*** INPUT MATERIAL Section Begins ***

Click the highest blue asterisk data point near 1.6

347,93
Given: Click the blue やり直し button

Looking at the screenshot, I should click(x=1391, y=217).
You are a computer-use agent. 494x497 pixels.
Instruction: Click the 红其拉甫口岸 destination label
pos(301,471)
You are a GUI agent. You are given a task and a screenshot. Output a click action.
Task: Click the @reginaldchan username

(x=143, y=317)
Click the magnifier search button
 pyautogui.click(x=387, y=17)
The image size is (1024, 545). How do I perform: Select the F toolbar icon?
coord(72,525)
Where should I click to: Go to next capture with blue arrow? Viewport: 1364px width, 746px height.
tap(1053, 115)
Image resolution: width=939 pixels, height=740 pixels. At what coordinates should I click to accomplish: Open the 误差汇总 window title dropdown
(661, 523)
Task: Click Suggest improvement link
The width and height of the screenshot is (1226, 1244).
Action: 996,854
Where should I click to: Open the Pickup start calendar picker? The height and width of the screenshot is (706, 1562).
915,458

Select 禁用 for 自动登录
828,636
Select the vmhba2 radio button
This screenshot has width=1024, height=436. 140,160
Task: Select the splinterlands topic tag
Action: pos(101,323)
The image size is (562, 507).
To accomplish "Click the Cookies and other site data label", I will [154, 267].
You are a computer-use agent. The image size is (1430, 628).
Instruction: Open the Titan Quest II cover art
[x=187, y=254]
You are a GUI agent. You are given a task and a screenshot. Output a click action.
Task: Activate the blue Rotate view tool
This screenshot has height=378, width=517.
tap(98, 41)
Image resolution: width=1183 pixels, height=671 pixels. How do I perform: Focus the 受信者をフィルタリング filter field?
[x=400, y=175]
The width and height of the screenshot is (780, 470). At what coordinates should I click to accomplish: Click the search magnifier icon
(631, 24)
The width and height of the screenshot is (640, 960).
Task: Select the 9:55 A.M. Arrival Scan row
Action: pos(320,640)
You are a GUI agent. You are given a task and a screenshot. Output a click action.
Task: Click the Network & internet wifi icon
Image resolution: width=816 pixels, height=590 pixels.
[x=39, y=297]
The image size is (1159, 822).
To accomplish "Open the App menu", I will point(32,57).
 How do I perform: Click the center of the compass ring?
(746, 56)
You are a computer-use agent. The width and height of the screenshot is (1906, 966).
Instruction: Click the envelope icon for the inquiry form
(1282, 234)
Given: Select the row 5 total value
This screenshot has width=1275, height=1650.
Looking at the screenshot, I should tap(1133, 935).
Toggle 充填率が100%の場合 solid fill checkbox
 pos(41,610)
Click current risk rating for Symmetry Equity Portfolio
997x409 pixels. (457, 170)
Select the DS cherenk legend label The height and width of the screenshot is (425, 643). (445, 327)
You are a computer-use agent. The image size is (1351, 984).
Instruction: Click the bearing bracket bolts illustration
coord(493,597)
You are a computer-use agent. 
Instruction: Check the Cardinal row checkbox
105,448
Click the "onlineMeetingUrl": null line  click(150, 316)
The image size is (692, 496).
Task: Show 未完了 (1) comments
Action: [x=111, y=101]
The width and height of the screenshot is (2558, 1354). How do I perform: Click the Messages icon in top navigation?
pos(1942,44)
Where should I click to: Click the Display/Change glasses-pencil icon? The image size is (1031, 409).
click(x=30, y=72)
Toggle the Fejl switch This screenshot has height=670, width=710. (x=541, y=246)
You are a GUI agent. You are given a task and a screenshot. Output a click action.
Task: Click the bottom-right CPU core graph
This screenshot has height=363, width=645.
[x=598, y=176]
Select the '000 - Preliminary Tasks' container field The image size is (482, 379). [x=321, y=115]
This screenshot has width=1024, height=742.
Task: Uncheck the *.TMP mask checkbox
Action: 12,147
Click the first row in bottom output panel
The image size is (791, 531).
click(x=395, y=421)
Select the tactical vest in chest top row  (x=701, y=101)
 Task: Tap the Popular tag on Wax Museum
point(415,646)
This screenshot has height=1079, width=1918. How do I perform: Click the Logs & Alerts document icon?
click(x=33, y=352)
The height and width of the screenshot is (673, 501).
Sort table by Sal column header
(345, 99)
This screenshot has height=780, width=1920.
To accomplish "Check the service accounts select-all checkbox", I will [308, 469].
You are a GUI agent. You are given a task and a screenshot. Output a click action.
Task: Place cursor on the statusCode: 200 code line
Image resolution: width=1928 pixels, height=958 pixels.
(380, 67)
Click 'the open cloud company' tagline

*** INPUT MATERIAL Section Ends ***

◆ **PROBLEM DESCRIPTION**
Which lines above include the string "will"? Show them.

◆ **ANSWER SPACE**
To accomplish "Click the Cookies and other site data label", I will [154, 267].
To accomplish "Open the App menu", I will point(32,57).
To accomplish "Check the service accounts select-all checkbox", I will [308, 469].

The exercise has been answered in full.